Note: (*) indicates significance by EPS-LM, LM, LGM and SSLASSO.

4 Discussion

In this study, we have developed a novel sparse penalized regression model with hypothesis testing for the continuous trait under extreme phenotype sampling. EPS-LASSO has stable and robust control of the type I error, especially when the predictors are correlated. In addition, EPS-LASSO can provide a persistent power for both low- and high-dimensional situations compared with the other methods dealing with high-dimensional situations. The power of EPS-LASSO is close to other low-dimensional methods under small effect sizes of causal factors and is superior to them when the causal effects are large. To demonstrate the performance of EPS-LASSO, we applied it to an EPS dataset extracted from the Framingham Heart Study. EPS-LASSO manages to identify significant BMI associated genes supported by existing studies. Overall, EPS-LASSO is a more powerful method for high-dimensional data analysis under EPS, which can account for correlated predictors.
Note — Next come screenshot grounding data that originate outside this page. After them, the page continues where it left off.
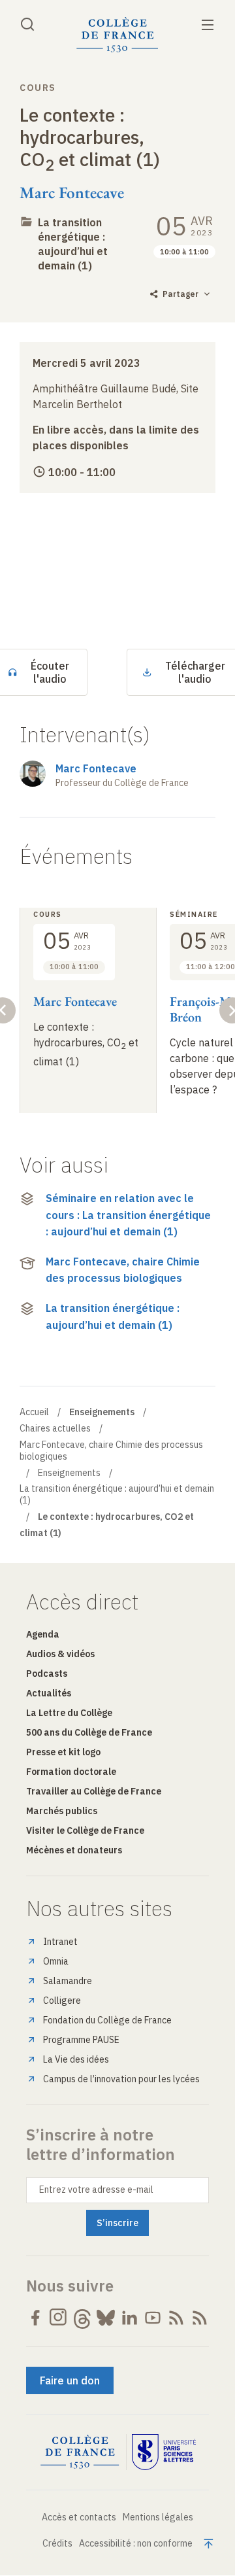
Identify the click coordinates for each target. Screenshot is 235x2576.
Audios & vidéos (60, 1654)
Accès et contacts (79, 2517)
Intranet (60, 1942)
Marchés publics (61, 1811)
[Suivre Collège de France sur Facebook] (35, 2318)
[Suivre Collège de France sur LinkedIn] (129, 2318)
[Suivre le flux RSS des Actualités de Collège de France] (176, 2318)
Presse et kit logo (63, 1752)
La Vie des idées (76, 2059)
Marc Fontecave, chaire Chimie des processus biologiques (123, 1270)
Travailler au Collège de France (93, 1791)
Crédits (57, 2543)
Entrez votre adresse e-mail (96, 2189)
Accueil (34, 1412)
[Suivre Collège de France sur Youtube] (153, 2318)
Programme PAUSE (81, 2040)
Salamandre (67, 1981)
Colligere (62, 2000)
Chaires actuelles (55, 1428)
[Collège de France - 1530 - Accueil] (117, 35)
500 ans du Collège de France (89, 1732)
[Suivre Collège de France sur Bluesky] (106, 2318)
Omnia (56, 1961)
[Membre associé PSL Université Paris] (164, 2452)
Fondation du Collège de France (107, 2020)
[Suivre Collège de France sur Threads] (82, 2318)
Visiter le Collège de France (85, 1830)
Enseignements (69, 1473)
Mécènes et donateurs (74, 1850)
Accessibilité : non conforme (136, 2543)
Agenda (42, 1634)
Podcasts (46, 1673)
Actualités (48, 1693)
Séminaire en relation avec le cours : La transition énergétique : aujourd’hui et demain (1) (128, 1215)
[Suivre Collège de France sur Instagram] (59, 2318)
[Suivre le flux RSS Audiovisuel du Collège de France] (200, 2318)
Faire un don (70, 2380)
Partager (180, 294)
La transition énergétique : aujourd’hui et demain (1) (113, 1316)
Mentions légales (158, 2517)
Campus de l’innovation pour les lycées (121, 2079)
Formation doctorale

In practice, the data type and dimension in genetic study are different by the research target and platform. Here, the straightforward application of our method in gene expression analysis shows the feasibility in analyzing several thousands of continuous genetic factors. Determined by the practical computing capability, dimension reduction is still necessary for candidate genetic factors numbered in millions, such as the genome-wide, epigenome-wide and metagenome-wide association study. A frequently used method is region-based analysis by collapsing effects or hierarchical modeling. However, the performance of the proposed method in region-based analysis needs further investigation. Other structured sparse regression methods may also be explored, like the group LASSO (Yuan and Lin, 2006).
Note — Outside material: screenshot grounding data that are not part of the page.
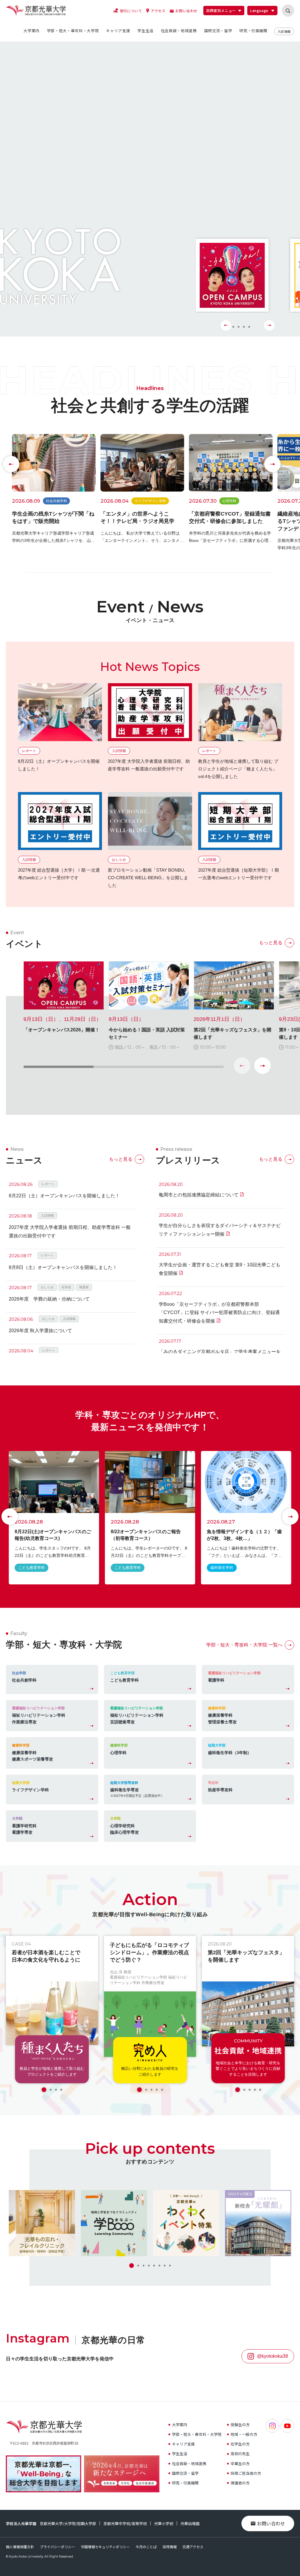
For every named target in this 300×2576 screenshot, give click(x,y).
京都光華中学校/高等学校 (125, 2523)
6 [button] (159, 2265)
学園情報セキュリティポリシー (105, 2546)
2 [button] (236, 325)
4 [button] (249, 325)
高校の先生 (240, 2453)
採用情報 (170, 2546)
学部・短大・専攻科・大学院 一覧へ (244, 1644)
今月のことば (146, 2546)
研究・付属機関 (185, 2483)
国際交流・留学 (185, 2473)
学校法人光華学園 (21, 2523)
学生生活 (179, 2453)
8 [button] (170, 2265)
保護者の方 (240, 2483)
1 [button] (44, 2089)
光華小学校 (163, 2523)
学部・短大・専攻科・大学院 (196, 2434)
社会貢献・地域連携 (189, 2463)
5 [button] (162, 2090)
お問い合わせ (271, 2523)
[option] (138, 172)
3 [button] (243, 325)
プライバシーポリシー (57, 2546)
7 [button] (165, 2265)
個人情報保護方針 (20, 2546)
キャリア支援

Our method is motivated by the general theory of hypothesis test for high-dimensional models, which answers the question by dealing with the score statistic in high-dimension. There is another de-biased technique that decomposes the estimate of regression coefficients into a bias term and a normally distributed term, which facilitates the derivation of Wald statistics (Javanmard and Montanari, 2014b; van de Geer et al., 2014; Wang et al., 2016). In our method, the decorrelated score function can be regarded as an approximately unbiased estimation function for β (Godambe and Kale, 1991). Also, a de-biased estimator (βj) based on the decorrelated score function can be derived by solving S^βj*+βj-β^jI^βj|β-j=0. Given the approximate normality of βj, a Wald test is constructed, which is shown to be similar but slightly liberal relative to the score test regarding to the type I error, power and FDR (Supplementary Note).
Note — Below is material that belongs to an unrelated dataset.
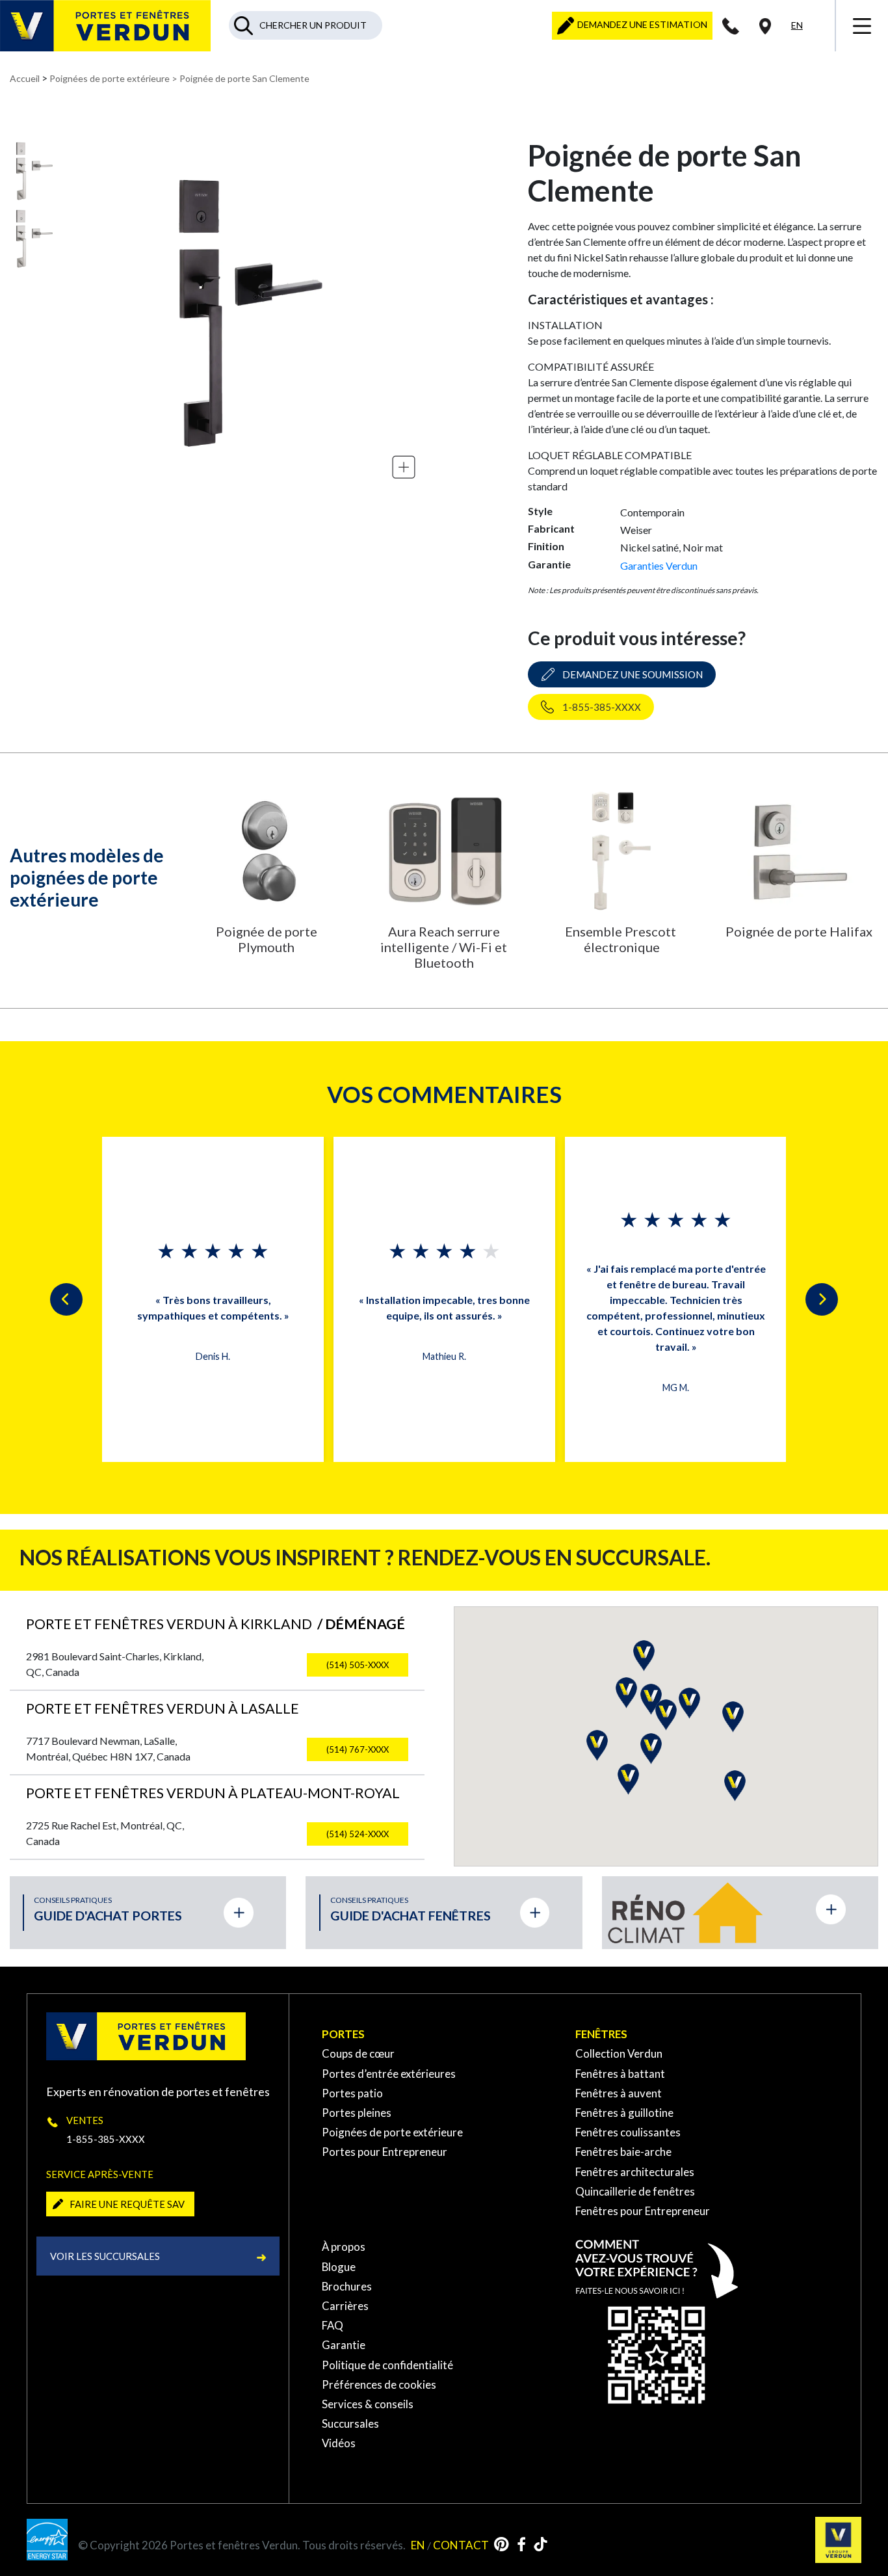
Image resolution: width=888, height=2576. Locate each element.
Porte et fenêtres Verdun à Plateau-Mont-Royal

In the end, we find several potential developments interesting for future exploration with EPS-LASSO. First is the dimensional reduced EPS-LASSO with the aid of initial screening. The feature screening in penalized model selection has been widely studied, including the sure screening (SS) under multiple model assumptions via marginal Pearson correlation or distance correlation (Barut et al., 2016; Fan and Lv, 2008; Fan and Song, 2010; Li et al., 2012). The SS with false selection rate control helps in power by reducing the burden of multiple testing. Given these points and a lack of study on the SS property under EPS, we consider EPS-LASSO with initial SS as an appealing direction, especially for the ultrahigh-dimensional data. Second, the FDR is not considered in EPS-LASSO. The direct application of Bonferroni correction may result in a power loss in detecting effects. Be aware of the latest application of an FDR controlled penalized regression model—SLOPE LASSO—in genetic variants under random sampling (Gossmann et al., 2015), an FDR controlled LASSO under EPS is a future direction worth pursuing.

Acknowledgements

This research was supported in part using high performance computing (HPC) resources and services provided by Technology Services at Tulane University, New Orleans, LA. The authors would like to thank the associate editor and anonymous reviewers for their valuable comments and suggestions to improve the quality of the paper.

Funding

Investigators of this work were partially supported by the grants from National Institutes of Health (NIH) [Grant Numbers: R01-AR050496-11, R01-AR057049-06, R01-AR059781-03, R01-GM109068, R01-MH104680, R01-MH104680, P20-GM109036 and U19-AG055373], National Science Foundation [Grant Number: 1539067] and Edward G. Schlieder Endowment at Tulane University.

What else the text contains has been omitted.